4. Was sind deshalb die nächsten Schritte und welche Erkenntnisse werden daraus voraussichtlich gewonnen? Und:
5. Bis wann können erste Ergebnisse aus Punkt vier betrachtet werden und was wurde daraus gelernt?

Die Coachingkata gibt also keinen konkreten Lösungsweg vor. Vielmehr werden die Mitarbeiter dabei unterstützt, durch ein experimentelles Vorgehen eigene Lösungen zu finden. Eine zentrale Erfolgsvoraussetzung des Kata Coachings ist denn auch eine vertrauensvolle, von wechselseitigem Respekt geprägte Beziehung zwischen Coach und Coachee beziehungsweise Führungskraft und Mitarbeiter.
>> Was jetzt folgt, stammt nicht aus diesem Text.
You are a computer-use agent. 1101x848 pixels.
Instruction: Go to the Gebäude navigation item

Denn es erfordert von dem Coachee oder Mitarbeiter Mut, sich immer wieder gezielt mit der Grenze seines persönlichen Wissens zu befassen und in den «Abgrund des Nichtwissens» zu schauen. Hieran führt aber kein Weg vorbei, wenn das übergeordnete Ziel lautet: Ich will mich beziehungsweise wir wollen uns kontinuierlich verbessern und stets bessere Problemlösungen für unsere ex- und internen Kunden erarbeiten.
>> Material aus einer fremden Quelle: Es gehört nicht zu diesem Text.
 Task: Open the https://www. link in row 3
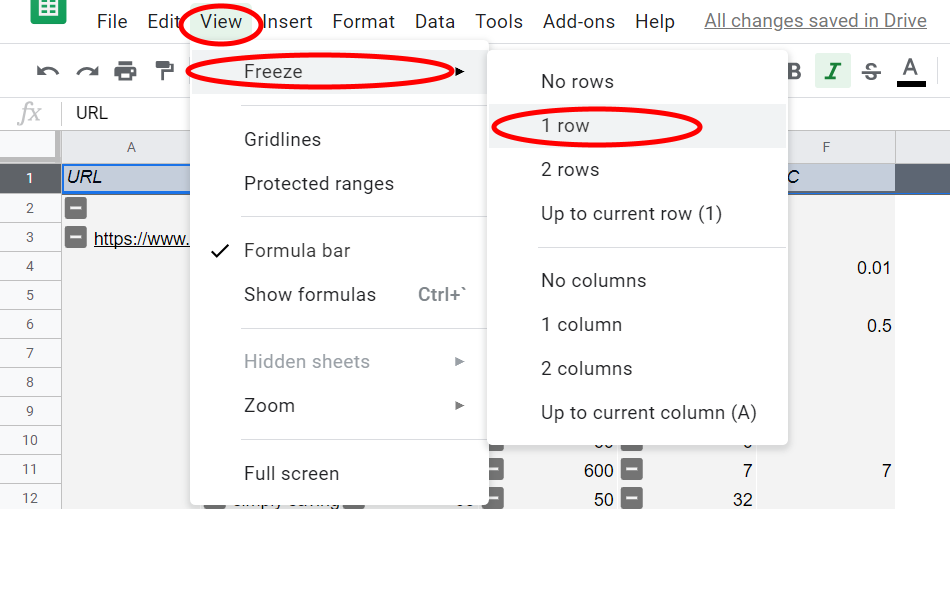pyautogui.click(x=142, y=239)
Führung definiert sich neu
Letztlich lautet das übergeordnete Ziel des Kata Coachings, beim Lernen und im Umgang mit Veränderung eine ähnliche Alltagsroutine zu entwickeln wie beispielsweise beim Autofahren. Wie schwierig war das Koordinieren von Bremsen, Gas geben, Kuppeln und Lenken in der ersten Fahrstunde? Und wie oft musste der Fahrlehrer unterstützend, korrigierend und ermunternd eingreifen? Und heute, nachdem wir die notwendigen Verhaltensabläufe durch Üben, Üben und nochmals Üben verinnerlicht haben? Da funktioniert das Auto-Fahren fast wie von selbst, und wir können zugleich Radiohören, die Landschaft anschauen oder uns mit dem Beifahrer unterhalten. Ebenso ist es beim «Verbesserung lernen » (Verbesserungskata). Auch der Weg dorthin erfordert eine professionelle und systematische Instruktion und Anleitung (Coachingkata) und setzt ein kontinuierliches Üben voraus. Kata Coaching erfordert folglich auch ein neues Führungsverständnis und eine veränderte Art zu führen. Auch diese muss von den Führungskräften eingeübt werden. Sie entwickeln sich beim Kata Coaching Schritt für Schritt zu Lern-Motivatoren und -Begleitern ihrer Mitarbeiter, die lösungsfrei führen und ihren Mitarbeiter ein schrittweises Erweitern ihrer Wissenszone ermöglichen. Hiervon profitieren alle Beteiligten: die Mitarbeiter, die Führungskräfte und das gesamte Unternehmen.